- The Washington Times - Thursday, March 19, 2020

President Trump’s reelection campaign on Thursday released a detailed timeline of White House actions against the coronavirus outbreak, moving to blunt criticism that his response to the crisis was slow or inadequate.

The timeline begins with China’s Dec. 31 report of discovering the novel coronavirus and lists 56 steps the Trump administration took to protect Americans over the ensuing two and half months.

The early moves included the Centers for Disease Control and Prevention issuing a travel notice for Wuhan, China, where the virus erupted, within a week of the Dec. 31 report.

The campaign described the timeline as “decisive actions to combat the coronavirus.”

Liberal news media and the president’s political foes, including likely Democratic presidential nominee Joseph R. Biden, have accused Mr. Trump of not moving fast enough to protect the U.S.

“Unfortunately, this virus laid bare the severe shortcomings of the current administration,” Mr. Biden said last week. “Public fears are being compounded by pervasive lack of trust in this president fueled by adversarial relationships with the truth that he continues to have.”

Mr. Biden, a former vice president, also accused Mr. Trump of rejecting an offer of coronavirus testing kits from the World Health Organization.

The independent fact-checking organization PolitiFact rated Mr. Biden’s claim “mostly false.”

Mr. Trump frequently cites his early decision to restrict visitors from China as helping slow the spread of coronavirus, which causes the deadly the COVID-19 disease.

He also has bristled at the negative news coverage of the efforts.

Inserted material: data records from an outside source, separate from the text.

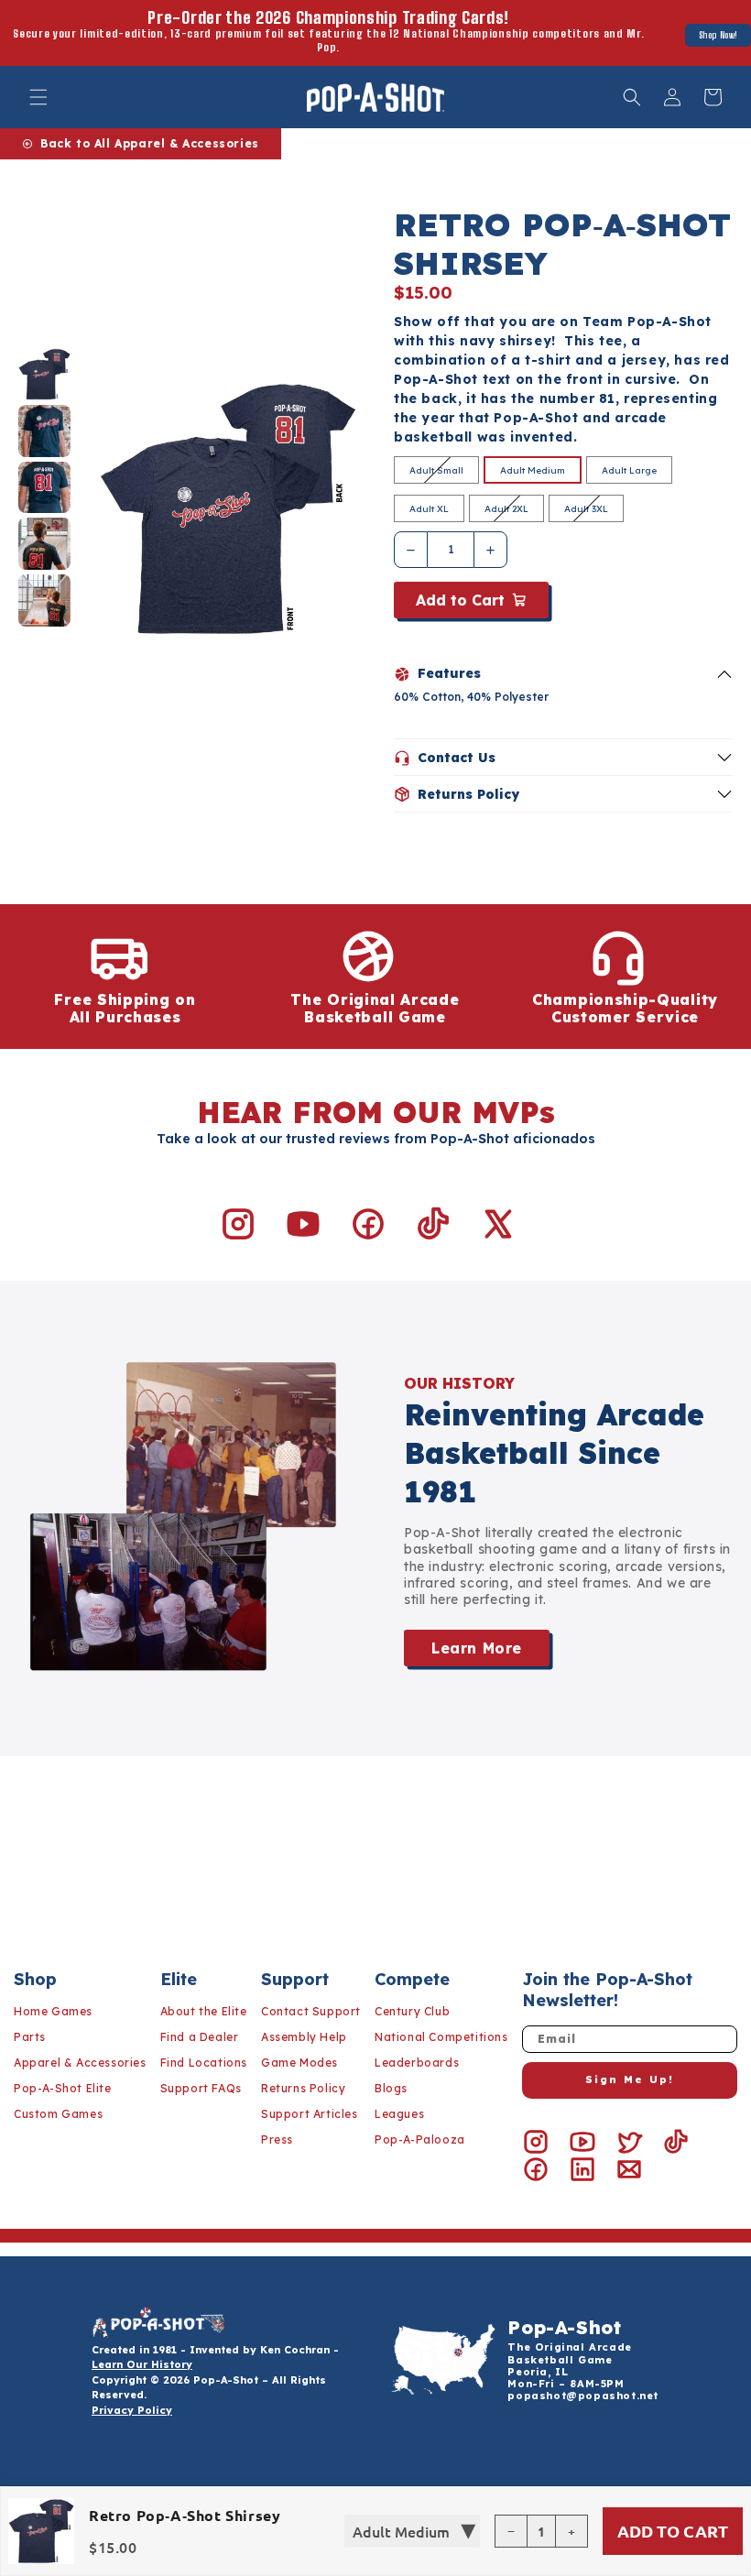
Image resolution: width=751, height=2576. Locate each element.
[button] (38, 97)
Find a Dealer (199, 2037)
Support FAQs (201, 2088)
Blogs (391, 2088)
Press (277, 2139)
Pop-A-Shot (564, 2327)
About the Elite (203, 2011)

“It amazes me when I read the things that I read,” Mr. Trump said at a daily briefing Thursday, calling out The Wall Street Journal, The New York Times and The Washington Post. “They use different slogans and different concepts almost every week, trying to catch something. Last week it was ‘chaos.’ You see me. I’m the one telling everyone to be calm. There’s no chaos in the White House.”

Key events in the campaign’s timeline included:

• Jan. 7: The CDC established a coronavirus incident management system to better share and respond to information about the virus.

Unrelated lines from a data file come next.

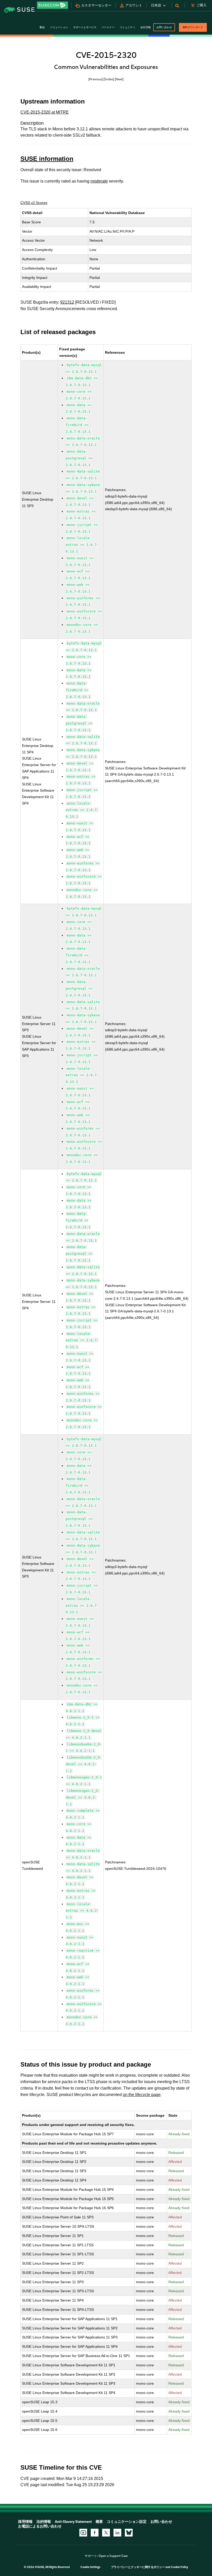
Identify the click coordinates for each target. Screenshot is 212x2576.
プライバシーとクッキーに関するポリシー (138, 2567)
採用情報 (25, 2521)
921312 (67, 302)
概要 (99, 2521)
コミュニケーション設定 (127, 2521)
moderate (99, 181)
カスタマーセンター (96, 5)
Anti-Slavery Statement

• Jan. 17: The CDC began implementing public health entry screening at the three U.S. airports that received the most travelers from Wuhan — San Francisco, New York JFK, and Los Angeles.

• Jan. 20: Dr. Anthony Fauci, director of the National Institutes of Health’s infectious disease institute, announced efforts to develop a vaccine.

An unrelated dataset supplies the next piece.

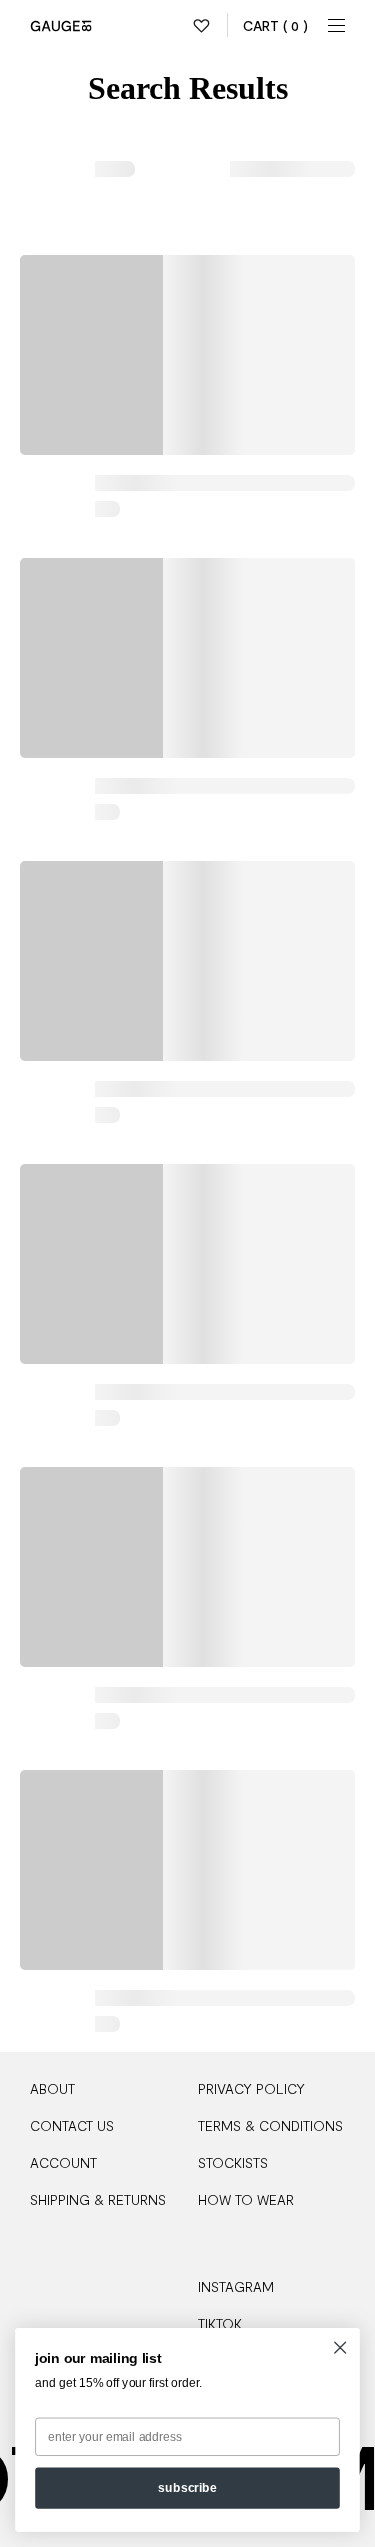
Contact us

• Jan. 21: The CDC activated its emergency operations center to provide support to the coronavirus response.

• Jan. 31: Mr. Trump declared a public health emergency, announced Chinese travel restrictions, and suspended entry into the U.S. for foreign nationals at risk of transmitting the virus.

• Feb. 4: Mr. Trump vowed in his State of the Union address to “take all necessary steps” to protect Americans from the coronavirus.

• Feb. 11: The Department of Health and Human Services expanded a partnership with Janssen Research & Development to “expedite the development” of a coronavirus vaccine.

• Feb. 24: The administration sent a letter to Congress requesting at least $2.5 billion to help combat the spread of the coronavirus.

• Feb. 29: The administration announced a level 4 travel advisory to areas of Italy and South Korea, barred all travel to Iran, and barred the entry of foreign citizens who visited Iran in the last 14 days.

• March 3: The CDC lifted federal restrictions on coronavirus testing to allow any American to be tested “subject to doctor’s orders.”

• March 13: Mr. Trump announced public-private partnerships to open drive-through testing sites, a pause on interest payments on federal student loans, and an order to the Department of Energy to purchase oil for the Strategic Petroleum Reserve.

• March 18: Mr. Trump announced a temporary closure of the U.S.-Canada border to non-essential traffic and plans to invoke the Defense Production Act to increase the number of necessary supplies needed to combat coronavirus.

The U.S. death toll from the virus rose to more than 170 deaths on Thursday with more than 13,100 cases reported, according to the Johns Hopkins University tally of the viruses spread around the globe.

The death toll worldwide topped 13,000 the total number of infections exceeded 242,000, including nearly 85,000 people who have recovered.

• Dave Boyer contributed to this report.